• What you need to do: Pull every line containing "agent" out of the material below.

• Available records:

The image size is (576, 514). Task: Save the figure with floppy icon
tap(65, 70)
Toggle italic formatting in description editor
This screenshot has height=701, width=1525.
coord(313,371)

--

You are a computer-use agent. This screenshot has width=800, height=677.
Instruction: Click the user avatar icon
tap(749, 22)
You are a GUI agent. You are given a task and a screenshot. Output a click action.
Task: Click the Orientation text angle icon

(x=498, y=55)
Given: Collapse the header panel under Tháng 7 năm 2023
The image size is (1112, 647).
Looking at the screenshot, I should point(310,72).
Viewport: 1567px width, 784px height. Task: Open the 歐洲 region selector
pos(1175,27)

• Result of this task:
You are a computer-use agent. This screenshot has width=800, height=677.
You are a GUI agent. You are given a task and a screenshot. Output a click action.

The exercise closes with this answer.